▶ Data extracts:
>>>>>
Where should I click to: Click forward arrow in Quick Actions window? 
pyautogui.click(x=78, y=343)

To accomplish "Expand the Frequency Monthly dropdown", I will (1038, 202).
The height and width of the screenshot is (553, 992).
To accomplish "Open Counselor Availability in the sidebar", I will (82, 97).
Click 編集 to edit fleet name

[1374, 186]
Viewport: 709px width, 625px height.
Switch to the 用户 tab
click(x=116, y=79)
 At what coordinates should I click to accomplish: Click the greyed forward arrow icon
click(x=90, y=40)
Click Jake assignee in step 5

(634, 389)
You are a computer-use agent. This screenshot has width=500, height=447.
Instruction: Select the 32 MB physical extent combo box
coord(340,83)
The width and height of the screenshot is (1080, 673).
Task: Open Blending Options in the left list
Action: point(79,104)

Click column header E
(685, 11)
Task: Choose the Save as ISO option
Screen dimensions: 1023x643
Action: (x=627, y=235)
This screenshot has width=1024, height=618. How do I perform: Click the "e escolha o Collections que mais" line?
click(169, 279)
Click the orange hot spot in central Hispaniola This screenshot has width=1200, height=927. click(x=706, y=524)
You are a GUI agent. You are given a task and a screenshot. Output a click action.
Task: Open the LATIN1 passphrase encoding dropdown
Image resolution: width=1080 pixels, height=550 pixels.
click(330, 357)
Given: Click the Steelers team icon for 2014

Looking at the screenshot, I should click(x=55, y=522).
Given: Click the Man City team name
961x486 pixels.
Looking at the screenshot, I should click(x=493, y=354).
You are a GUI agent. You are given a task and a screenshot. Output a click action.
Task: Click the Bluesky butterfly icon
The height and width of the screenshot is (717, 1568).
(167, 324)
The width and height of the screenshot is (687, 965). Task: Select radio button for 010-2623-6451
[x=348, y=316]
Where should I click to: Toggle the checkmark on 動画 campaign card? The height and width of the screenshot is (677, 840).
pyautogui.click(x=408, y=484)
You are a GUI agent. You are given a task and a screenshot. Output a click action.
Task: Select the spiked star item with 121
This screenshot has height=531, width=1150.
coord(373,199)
<<<<<
▶ Work to be completed:
Your job here is to copy the entries above exactly.

▶ Response:
Where should I click to: Click forward arrow in Quick Actions window? 
pyautogui.click(x=78, y=343)

To accomplish "Expand the Frequency Monthly dropdown", I will (1038, 202).
The height and width of the screenshot is (553, 992).
To accomplish "Open Counselor Availability in the sidebar", I will (82, 97).
Click 編集 to edit fleet name

[1374, 186]
Viewport: 709px width, 625px height.
Switch to the 用户 tab
click(x=116, y=79)
 At what coordinates should I click to accomplish: Click the greyed forward arrow icon
click(x=90, y=40)
Click Jake assignee in step 5

(634, 389)
You are a computer-use agent. This screenshot has width=500, height=447.
Instruction: Select the 32 MB physical extent combo box
coord(340,83)
The width and height of the screenshot is (1080, 673).
Task: Open Blending Options in the left list
Action: point(79,104)

Click column header E
(685, 11)
Task: Choose the Save as ISO option
Screen dimensions: 1023x643
Action: (x=627, y=235)
This screenshot has width=1024, height=618. How do I perform: Click the "e escolha o Collections que mais" line?
click(169, 279)
Click the orange hot spot in central Hispaniola This screenshot has width=1200, height=927. click(x=706, y=524)
You are a GUI agent. You are given a task and a screenshot. Output a click action.
Task: Open the LATIN1 passphrase encoding dropdown
Image resolution: width=1080 pixels, height=550 pixels.
click(330, 357)
Given: Click the Steelers team icon for 2014

Looking at the screenshot, I should click(x=55, y=522).
Given: Click the Man City team name
961x486 pixels.
Looking at the screenshot, I should click(x=493, y=354).
You are a GUI agent. You are given a task and a screenshot. Output a click action.
Task: Click the Bluesky butterfly icon
The height and width of the screenshot is (717, 1568).
(167, 324)
The width and height of the screenshot is (687, 965). Task: Select radio button for 010-2623-6451
[x=348, y=316]
Where should I click to: Toggle the checkmark on 動画 campaign card? The height and width of the screenshot is (677, 840).
pyautogui.click(x=408, y=484)
You are a GUI agent. You are given a task and a screenshot. Output a click action.
Task: Select the spiked star item with 121
This screenshot has height=531, width=1150.
coord(373,199)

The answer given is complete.